ATTIVITÀ DA SVOLGERE
1 – Secondo la recensione, quale numero di Via Dogana aveva dedicato a Séraphine de Senlis la copertina, le immagini e un articolo?
2 – Riproduci fedelmente il passo della recensione che va da "Biografia e immaginazione" fino a "sulla vita dell’artista." compreso.

TESTO DELLA RECENSIONE
▬▬▬
17 Aprile 2015

Biografia e immaginazione

Alla pittrice Séraphine de Senlis avevamo dedicato la copertina, le immagini e un articolo di Via Dogana n. 95, Milano città aperta, 15 dicembre 2010. Oggi pubblichiamo la recensione di Antonietta Lelario al libro di Katia Ricci sulla vita dell’artista.

 

 

di Antonietta Lelario (Circolo La merlettaia) – Foggia, 8/4/2015

 

«La immagino mentre percorre le vie della cittadina (Senlis) o durante le sue escursioni in campagna e parla da sola di come rendere nei suoi dipinti alberi e fiori, dei colori da usare, in quali elementi scioglierli. La vedo mentre conversa con gli angeli o con la Vergine che la ispira, come lei stessa testimoniava. Fin dagli anni della sua infanzia ha dovuto constatare che soltanto il contatto con la natura la faceva sentire libera, bella e felice»: così Katia Ricci descrive l’artista a cui dedica la sua ultima ricerca (Séraphine de Senlis, artista senza rivali, Luciana Tufani editrice), così la immagina e la fa rivivere davanti ai nostri occhi.
▬▬▬
ESTRATTO DEI DATI
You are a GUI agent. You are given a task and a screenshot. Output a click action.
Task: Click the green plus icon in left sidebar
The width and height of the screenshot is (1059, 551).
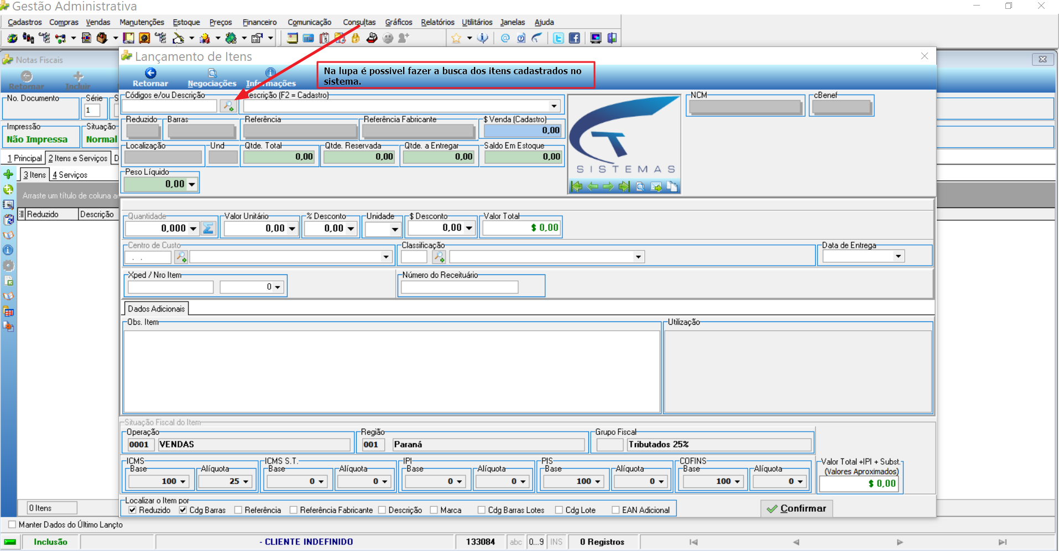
▬▬▬
RISULTATI DELLE ATTIVITÀ
1 – Il n. 95, intitolato Milano città aperta, del 15 dicembre 2010.

2 –
Biografia e immaginazione

Alla pittrice Séraphine de Senlis avevamo dedicato la copertina, le immagini e un articolo di Via Dogana n. 95, Milano città aperta, 15 dicembre 2010. Oggi pubblichiamo la recensione di Antonietta Lelario al libro di Katia Ricci sulla vita dell’artista.